EXTRACT PROVIDED -
'''
Tag: Corrupt Politicians

Fascist Theocracy

Zappa's legendary 1986 appearance on Crossfire -- pardon the audio quality.

I'd read a (maybe partial?) transcipt before but never actually sat down and watched it in its entirety. It really is quite astounding just how aggressively ignorant John Lofton is -- incest is a major problem in America because of Prince? Seriously? Jesus Christ. Good thing conservatives had their priorities straight -- not like there was anything more important going on in early 1986.

Douchebag of Liberty Bob Novak seems downright moderate by comparison.

Judging by the E-Mails I routinely get from the Washington Times (thanks to foolishly signing up for a mailing list from a local Republican politician I knew professionally in 2006), they have roughly the same journalistic standards today as they did then. But that's a story for another day. (A story titled Is Obama Ruled by Demons?)

The parallels to recent debates about adult content in video games should, of course, go without saying.

Rolling Over

Yesterday I praised the Republican Study Committee for putting out an excellent paper on what's wrong with copyright and how to reform it.

Today they pussied the hell out and retracted it under pressure from Hollywood lobbyists.

Who the hell do you guys think you are, Democrats?

My continued support and praise to everyone who still supports copyright reform. And a great big raspberry to all the craven little shits who backed down.

This isn't over.

More Parallel-Universe Politics

You know, I got to thinking last night.

If John McCain had been elected in '08, Jan Brewer would never have become governor. SB1070 would have been vetoed.

And a McCain Justice Department sure as hell would not have dropped an investigation into Joe Arpaio right before the damn 2012 election.

I'm beginning to see why candidates almost always win their home states: sure, I still think McCain would have been a terrible choice for the country...but I'm beginning to think Arizona really would have been in much better shape if he were President.

Then again, Russell Pearce would probably still be Senate President. So there's that.

Hey Karl Rove?

My brother asked me the other night if I was voting for Goldman or Sachs.

That is largely how I feel about this race and about Obama. (I wound up going Stein, BTW.) But on the whole he's the lesser evil, and this is a victory for a number of reasons -- gay rights, taxation, healthcare, and, perhaps most importantly:

A big Fuck You to Karl Rove, Shel Adelson, Citizens United, SuperPACs, and all the plutocrats' best efforts to buy this election.

Sure, tomorrow we're back to gridlock, drone strikes, warrantless domestic surveillance, mass unemployment, high gas prices, impending sequestration, and a vanishing middle class. But tonight? Maybe I'll sleep a little bit better than those fatcats.

And then go back to looking for work while they count their money. But hey, I'll take what I can get.
'''
RECORDS PROVIDED -
'''
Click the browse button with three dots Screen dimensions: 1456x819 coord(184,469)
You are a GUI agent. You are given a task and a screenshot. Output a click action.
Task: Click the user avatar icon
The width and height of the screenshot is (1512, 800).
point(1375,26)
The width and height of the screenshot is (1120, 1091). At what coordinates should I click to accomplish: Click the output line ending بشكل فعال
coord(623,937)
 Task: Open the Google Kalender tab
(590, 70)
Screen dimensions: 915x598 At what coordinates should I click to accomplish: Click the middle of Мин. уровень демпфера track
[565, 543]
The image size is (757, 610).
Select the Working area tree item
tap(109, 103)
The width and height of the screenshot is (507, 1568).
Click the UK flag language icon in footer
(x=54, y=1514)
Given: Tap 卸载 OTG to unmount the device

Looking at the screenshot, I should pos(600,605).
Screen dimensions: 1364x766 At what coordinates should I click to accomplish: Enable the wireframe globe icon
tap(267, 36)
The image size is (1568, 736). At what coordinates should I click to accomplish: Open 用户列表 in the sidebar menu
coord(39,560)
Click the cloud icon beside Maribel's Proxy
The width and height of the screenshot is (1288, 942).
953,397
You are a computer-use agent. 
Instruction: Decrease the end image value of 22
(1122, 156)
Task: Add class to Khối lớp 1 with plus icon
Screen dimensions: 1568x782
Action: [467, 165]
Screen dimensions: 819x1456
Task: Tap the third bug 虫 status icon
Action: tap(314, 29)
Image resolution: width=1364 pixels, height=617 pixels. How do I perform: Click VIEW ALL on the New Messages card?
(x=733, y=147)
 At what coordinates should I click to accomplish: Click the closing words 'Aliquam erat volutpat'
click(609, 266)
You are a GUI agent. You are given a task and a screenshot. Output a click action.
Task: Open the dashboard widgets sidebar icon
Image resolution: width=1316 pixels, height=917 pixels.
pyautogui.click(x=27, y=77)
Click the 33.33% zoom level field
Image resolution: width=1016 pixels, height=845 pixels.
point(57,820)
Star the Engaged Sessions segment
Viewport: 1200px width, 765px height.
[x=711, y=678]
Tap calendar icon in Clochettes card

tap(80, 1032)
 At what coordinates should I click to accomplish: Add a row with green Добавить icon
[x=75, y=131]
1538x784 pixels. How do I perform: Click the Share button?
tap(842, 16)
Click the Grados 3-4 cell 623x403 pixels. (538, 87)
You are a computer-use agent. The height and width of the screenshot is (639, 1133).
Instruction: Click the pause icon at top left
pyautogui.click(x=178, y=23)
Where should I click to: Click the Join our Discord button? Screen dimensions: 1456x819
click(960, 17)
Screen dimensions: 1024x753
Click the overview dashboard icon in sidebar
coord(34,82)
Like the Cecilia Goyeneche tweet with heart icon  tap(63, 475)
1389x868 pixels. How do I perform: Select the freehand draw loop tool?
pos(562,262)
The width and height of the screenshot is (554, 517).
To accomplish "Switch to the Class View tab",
'''
EXERCISE A - Quote the records word for word from the line containing "Tap calendar icon in Clochettes card" through the end of the records, including both ends.
EXERCISE B - Extend the political blog posts on corrupt politicians from the point where they stop.

EXPECTED ANSWER A -
Tap calendar icon in Clochettes card

tap(80, 1032)
 At what coordinates should I click to accomplish: Add a row with green Добавить icon
[x=75, y=131]
1538x784 pixels. How do I perform: Click the Share button?
tap(842, 16)
Click the Grados 3-4 cell 623x403 pixels. (538, 87)
You are a computer-use agent. The height and width of the screenshot is (639, 1133).
Instruction: Click the pause icon at top left
pyautogui.click(x=178, y=23)
Where should I click to: Click the Join our Discord button? Screen dimensions: 1456x819
click(960, 17)
Screen dimensions: 1024x753
Click the overview dashboard icon in sidebar
coord(34,82)
Like the Cecilia Goyeneche tweet with heart icon  tap(63, 475)
1389x868 pixels. How do I perform: Select the freehand draw loop tool?
pos(562,262)
The width and height of the screenshot is (554, 517).
To accomplish "Switch to the Class View tab",

EXPECTED ANSWER B -
Watching election coverage. Appears that a truly ridiculous number of voters are being asked to fill out provisional ballots -- very close to 1:1 in may precincts, and some locations are even reporting twice as many provisional ballots as regular.

Hispanics are disproportionately affected -- quelle surprise.

This state, man...

I don't think we'll know the outcome of the Arpaio/Penzone race tonight. And probably not a number of others, either.

Green Party Candidate Arrested at Presidential Debate. Again.

So Jill Stein and running-mate Cheri Honkala were arrested outside of last night's debate.

Much the same thing happened to Ralph Nader in 2000. He sued the Commission on Presidential Debates; they settled. Back then I was naïve enough to think this was going to make a difference and this would bring down the CPD, or at least force major reforms. But nope, here we go again.

There are differences. Nader had a ticket; Stein didn't. Stein blocked traffic; Nader didn't. And I'm not sure if Stein's arrest was instigated by the CPD or if the county police acted independently. Could be that Stein and Honkala wanted to get arrested to get some press -- but even if that's the case, it's not justification for handcuffing them to a chair for eight hours, as they have alleged. That sounds to me like a wildly disproportionate response and another potential lawsuit.

Unfortunately I'm not seeing much coverage of the story, and many of the reports get details wrong -- CNN refers to the CPD as "nonpartisan" -- it's bipartisan; there's a difference -- and the Washington Post refers to Perot participating in the 1992 debates under guidelines that were not implemented until 2000.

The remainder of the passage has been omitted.